Many of de Lerma's opponents ended up in jail or being killed. Salcedo retired to another city and became convalescent, but he was returned to Tucumán by de Lerma's men after he found him. In Tucumán, Salcedo was tried and jailed. A large number of Salcedo's supporters were killed.

In April 1582, de Lerma founded the city of Salta, next to the Arenales River. He foresaw Salta as an economic center, since the Spanish government had opened seaports in Santiago de Chile, Callao and Buenos Aires. Salta's situation between the Viceroyalty of Peru and the port at the Río de la Plata river, according to de Lerma, would be an advantage for the city, as it connected the city directly with the aforementioned places, and de Lerma believed that Madrid's government would re-route their shipments through Salta. He had the city named "Lerma City on Salta Valley". Hernando de Lerma befriended Indians who populated the area, believing their hands could be of help to him. He also attracted other Spaniards to the area.

After he established the city, however, de Lerma had to face many new rivals and problems.

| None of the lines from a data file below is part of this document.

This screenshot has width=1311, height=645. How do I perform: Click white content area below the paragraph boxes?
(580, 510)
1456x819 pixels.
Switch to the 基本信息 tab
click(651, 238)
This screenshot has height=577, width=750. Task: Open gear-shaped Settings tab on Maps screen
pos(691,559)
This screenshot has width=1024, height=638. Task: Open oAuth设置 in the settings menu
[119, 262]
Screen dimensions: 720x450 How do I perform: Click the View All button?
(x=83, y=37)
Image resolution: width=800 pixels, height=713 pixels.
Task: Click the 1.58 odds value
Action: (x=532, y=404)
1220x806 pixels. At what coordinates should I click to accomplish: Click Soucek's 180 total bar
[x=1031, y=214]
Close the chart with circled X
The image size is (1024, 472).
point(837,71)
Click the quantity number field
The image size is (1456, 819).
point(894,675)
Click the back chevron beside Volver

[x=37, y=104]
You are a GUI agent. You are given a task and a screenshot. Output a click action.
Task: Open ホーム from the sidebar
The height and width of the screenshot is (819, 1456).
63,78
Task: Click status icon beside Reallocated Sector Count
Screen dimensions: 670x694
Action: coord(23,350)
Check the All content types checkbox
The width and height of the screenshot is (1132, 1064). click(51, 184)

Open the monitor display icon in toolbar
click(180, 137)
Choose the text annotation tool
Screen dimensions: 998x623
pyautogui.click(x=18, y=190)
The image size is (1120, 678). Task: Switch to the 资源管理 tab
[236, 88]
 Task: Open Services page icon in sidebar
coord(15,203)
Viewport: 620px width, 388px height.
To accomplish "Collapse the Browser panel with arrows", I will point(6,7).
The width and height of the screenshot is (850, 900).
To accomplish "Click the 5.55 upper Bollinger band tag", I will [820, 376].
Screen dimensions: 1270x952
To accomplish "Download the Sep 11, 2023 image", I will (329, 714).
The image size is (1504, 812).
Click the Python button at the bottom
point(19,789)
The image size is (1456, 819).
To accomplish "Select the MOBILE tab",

More conquerors arrived in Salta and tried to seize the city, causing multiple feuds. The city went through many periods of disease, and it had been erected in an area with frequent tremors.

In 1584, de Lerma was arrested and sentenced to jail in Salta. He appealed, and returned to Spain to take his case to the supreme court, but his appeal was rejected and he was sent to a Spanish jail. While it is known he died in jail, the year in which he died is not known.

Historian Paul Goussac said that "de Lerma's administration was nothing but a series of criminal attempts." Salta-born historian Armando Bazan describes de Lerma "as malign as a disease" in one of his books.